== Segment start ==

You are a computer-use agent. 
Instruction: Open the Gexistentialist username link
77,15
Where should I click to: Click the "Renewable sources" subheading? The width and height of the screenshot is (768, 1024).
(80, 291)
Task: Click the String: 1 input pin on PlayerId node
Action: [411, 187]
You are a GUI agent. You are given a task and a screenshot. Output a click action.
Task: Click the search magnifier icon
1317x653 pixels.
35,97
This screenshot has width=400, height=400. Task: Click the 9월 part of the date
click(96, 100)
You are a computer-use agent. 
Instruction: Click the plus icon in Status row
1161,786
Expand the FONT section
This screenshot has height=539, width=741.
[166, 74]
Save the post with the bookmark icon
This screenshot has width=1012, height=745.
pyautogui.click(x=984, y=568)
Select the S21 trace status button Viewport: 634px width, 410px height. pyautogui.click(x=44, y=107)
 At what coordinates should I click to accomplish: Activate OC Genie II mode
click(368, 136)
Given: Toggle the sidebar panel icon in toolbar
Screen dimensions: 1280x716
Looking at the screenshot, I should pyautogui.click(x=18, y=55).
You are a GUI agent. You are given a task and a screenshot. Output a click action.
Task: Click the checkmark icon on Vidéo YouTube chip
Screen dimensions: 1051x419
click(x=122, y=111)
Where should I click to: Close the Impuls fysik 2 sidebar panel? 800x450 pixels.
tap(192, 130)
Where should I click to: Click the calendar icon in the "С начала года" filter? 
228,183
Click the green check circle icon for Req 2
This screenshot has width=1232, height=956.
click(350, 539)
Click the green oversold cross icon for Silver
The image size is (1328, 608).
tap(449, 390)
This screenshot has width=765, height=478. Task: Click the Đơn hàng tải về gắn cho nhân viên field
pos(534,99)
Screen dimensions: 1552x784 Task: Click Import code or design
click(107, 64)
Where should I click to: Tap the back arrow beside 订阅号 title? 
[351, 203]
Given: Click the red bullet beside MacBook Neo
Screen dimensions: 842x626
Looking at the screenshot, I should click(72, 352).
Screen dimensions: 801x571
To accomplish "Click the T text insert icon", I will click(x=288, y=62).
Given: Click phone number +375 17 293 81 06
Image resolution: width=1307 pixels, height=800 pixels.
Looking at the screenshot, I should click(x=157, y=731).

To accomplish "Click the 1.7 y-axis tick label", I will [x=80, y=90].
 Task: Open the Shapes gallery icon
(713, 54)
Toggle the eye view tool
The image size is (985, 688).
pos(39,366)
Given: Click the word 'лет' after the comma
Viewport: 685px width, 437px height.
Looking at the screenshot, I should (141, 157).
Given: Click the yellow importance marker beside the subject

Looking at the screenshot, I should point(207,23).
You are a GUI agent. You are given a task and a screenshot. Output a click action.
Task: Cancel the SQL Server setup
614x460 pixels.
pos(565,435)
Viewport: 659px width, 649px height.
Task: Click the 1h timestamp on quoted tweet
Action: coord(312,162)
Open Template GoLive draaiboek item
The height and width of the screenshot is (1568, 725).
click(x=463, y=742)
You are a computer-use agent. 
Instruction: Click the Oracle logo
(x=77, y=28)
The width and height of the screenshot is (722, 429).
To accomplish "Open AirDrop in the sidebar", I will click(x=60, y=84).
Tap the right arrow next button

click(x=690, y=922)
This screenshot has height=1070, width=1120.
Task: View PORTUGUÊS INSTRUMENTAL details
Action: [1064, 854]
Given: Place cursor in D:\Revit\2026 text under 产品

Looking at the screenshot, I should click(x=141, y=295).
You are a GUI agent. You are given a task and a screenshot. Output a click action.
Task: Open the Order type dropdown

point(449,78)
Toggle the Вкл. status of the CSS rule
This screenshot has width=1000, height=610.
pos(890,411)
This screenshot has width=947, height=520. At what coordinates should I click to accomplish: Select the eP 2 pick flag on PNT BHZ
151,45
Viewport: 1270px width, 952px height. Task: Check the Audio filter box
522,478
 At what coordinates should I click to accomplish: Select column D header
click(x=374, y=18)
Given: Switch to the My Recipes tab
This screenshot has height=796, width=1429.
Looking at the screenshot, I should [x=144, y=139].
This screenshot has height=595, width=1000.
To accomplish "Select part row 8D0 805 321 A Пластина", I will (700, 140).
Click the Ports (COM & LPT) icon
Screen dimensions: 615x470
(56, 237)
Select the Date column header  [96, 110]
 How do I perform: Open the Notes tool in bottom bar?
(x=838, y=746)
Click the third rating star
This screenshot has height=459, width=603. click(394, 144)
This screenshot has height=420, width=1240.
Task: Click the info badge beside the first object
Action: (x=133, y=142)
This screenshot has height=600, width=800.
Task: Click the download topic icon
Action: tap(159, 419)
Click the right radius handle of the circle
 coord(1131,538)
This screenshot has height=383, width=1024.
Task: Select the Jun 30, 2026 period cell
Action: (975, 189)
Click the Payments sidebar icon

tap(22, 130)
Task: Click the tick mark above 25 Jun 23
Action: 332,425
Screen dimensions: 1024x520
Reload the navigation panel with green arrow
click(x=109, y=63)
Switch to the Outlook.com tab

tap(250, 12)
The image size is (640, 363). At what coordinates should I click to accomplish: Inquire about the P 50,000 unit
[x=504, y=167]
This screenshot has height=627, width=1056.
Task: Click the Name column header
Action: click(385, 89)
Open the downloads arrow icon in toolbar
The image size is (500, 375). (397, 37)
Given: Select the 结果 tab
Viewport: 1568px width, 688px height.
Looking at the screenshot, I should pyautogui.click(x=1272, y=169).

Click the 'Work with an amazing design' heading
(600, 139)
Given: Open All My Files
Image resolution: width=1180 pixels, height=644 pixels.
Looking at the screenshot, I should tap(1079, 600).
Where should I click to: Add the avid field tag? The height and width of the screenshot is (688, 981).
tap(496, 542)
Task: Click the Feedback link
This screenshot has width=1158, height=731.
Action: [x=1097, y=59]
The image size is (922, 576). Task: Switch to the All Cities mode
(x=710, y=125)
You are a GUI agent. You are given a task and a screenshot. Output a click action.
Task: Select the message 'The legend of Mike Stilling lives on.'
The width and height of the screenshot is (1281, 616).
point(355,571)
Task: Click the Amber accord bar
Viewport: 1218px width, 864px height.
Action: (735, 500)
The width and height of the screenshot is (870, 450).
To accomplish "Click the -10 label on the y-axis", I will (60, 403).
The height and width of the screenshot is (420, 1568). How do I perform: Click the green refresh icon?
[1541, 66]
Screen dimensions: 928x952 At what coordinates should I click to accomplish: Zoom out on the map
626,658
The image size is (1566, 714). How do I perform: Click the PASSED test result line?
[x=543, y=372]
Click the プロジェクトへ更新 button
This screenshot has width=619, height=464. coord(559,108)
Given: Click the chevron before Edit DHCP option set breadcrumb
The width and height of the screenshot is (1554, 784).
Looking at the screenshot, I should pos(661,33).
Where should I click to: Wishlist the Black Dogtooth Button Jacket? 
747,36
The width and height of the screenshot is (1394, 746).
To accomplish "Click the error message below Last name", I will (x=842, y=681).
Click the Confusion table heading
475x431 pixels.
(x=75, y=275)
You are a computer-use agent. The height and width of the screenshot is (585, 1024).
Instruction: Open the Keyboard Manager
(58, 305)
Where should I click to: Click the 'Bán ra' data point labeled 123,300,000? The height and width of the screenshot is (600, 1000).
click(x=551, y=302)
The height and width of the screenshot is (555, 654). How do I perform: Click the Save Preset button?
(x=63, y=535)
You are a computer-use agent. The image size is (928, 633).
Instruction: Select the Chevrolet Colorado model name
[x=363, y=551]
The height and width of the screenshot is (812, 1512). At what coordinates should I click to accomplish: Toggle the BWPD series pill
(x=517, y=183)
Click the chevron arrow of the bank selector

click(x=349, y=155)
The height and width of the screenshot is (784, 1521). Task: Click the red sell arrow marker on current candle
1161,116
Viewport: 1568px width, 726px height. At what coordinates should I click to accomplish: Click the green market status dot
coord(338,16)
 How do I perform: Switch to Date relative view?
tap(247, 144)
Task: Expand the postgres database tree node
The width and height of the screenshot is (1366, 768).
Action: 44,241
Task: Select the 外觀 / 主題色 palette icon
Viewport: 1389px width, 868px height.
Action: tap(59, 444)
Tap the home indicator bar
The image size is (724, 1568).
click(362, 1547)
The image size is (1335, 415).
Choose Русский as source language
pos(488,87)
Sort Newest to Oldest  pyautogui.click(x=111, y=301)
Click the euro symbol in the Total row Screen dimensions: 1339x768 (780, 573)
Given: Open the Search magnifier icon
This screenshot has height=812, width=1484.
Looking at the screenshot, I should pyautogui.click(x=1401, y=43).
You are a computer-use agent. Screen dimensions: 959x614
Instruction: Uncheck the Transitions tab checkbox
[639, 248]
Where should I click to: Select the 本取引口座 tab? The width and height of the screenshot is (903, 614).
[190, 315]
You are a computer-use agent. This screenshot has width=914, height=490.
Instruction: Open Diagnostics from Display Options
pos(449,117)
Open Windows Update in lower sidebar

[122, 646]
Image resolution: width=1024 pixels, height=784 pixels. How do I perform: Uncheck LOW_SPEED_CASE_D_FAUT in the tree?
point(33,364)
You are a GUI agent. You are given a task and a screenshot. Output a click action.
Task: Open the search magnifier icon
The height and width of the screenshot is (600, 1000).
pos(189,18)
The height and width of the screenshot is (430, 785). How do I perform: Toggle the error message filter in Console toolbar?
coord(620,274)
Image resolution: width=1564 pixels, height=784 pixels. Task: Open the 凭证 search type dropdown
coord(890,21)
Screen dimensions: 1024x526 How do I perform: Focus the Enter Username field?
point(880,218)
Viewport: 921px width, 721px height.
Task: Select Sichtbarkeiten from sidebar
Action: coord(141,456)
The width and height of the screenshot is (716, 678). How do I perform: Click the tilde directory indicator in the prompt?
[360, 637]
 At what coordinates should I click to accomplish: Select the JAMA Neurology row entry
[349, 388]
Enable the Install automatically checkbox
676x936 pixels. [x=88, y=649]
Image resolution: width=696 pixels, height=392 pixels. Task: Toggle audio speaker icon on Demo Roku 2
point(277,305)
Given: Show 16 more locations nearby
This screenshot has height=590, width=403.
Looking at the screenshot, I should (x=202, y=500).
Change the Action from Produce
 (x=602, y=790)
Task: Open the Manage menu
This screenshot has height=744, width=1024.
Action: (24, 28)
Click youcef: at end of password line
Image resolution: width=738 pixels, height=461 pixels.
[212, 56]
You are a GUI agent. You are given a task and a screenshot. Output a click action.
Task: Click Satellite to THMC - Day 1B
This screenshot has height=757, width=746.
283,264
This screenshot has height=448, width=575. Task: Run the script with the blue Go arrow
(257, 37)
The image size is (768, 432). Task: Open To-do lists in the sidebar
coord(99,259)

== Segment end ==

→ **Action item**
Print the lines above from the one with "This screenshot has width=765, height=478." through the one with "Screen dimensions: 801x571", both included, exactly as written and nothing more.

→ **Response to this task**
This screenshot has width=765, height=478. Task: Click the Đơn hàng tải về gắn cho nhân viên field
pos(534,99)
Screen dimensions: 1552x784 Task: Click Import code or design
click(107, 64)
Where should I click to: Tap the back arrow beside 订阅号 title? 
[351, 203]
Given: Click the red bullet beside MacBook Neo
Screen dimensions: 842x626
Looking at the screenshot, I should click(72, 352).
Screen dimensions: 801x571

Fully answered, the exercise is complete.